What is needed
Count the lines in the records below that contain the string "Image". Give only the number.

Source data
···
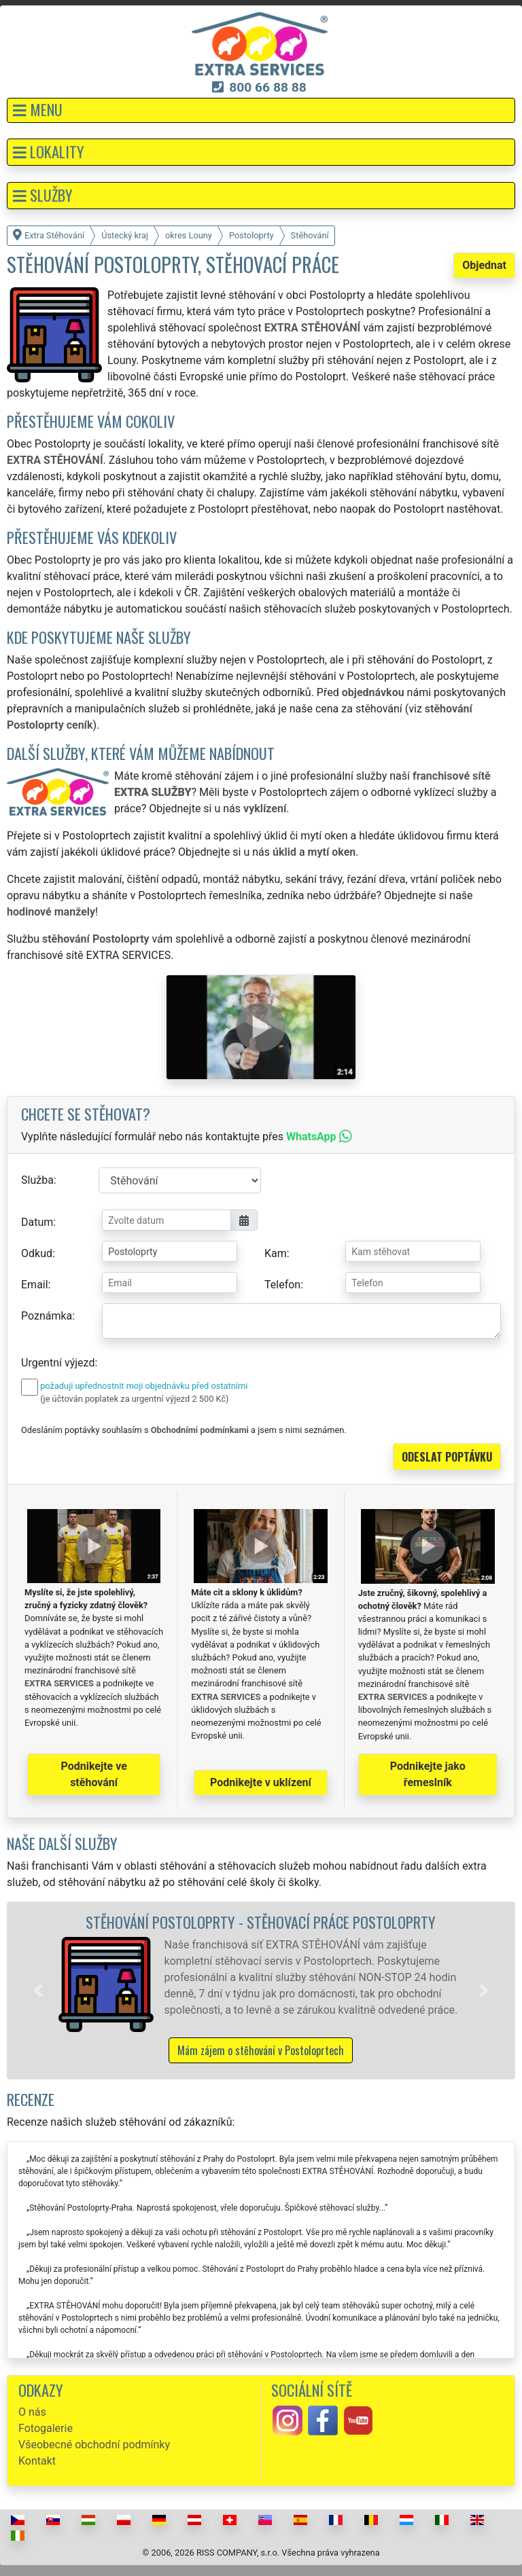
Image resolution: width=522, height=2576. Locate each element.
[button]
···
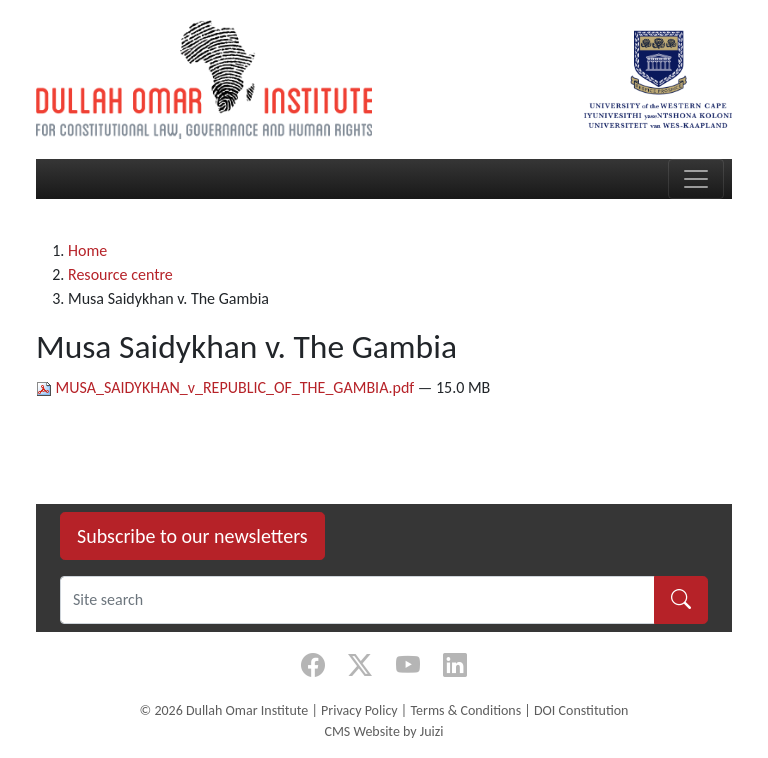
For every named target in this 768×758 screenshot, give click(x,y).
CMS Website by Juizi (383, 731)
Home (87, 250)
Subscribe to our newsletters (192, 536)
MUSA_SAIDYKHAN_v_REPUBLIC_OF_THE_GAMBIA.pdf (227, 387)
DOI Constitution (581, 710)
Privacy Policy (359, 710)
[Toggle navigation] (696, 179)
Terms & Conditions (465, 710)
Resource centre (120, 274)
···
Output of the task
1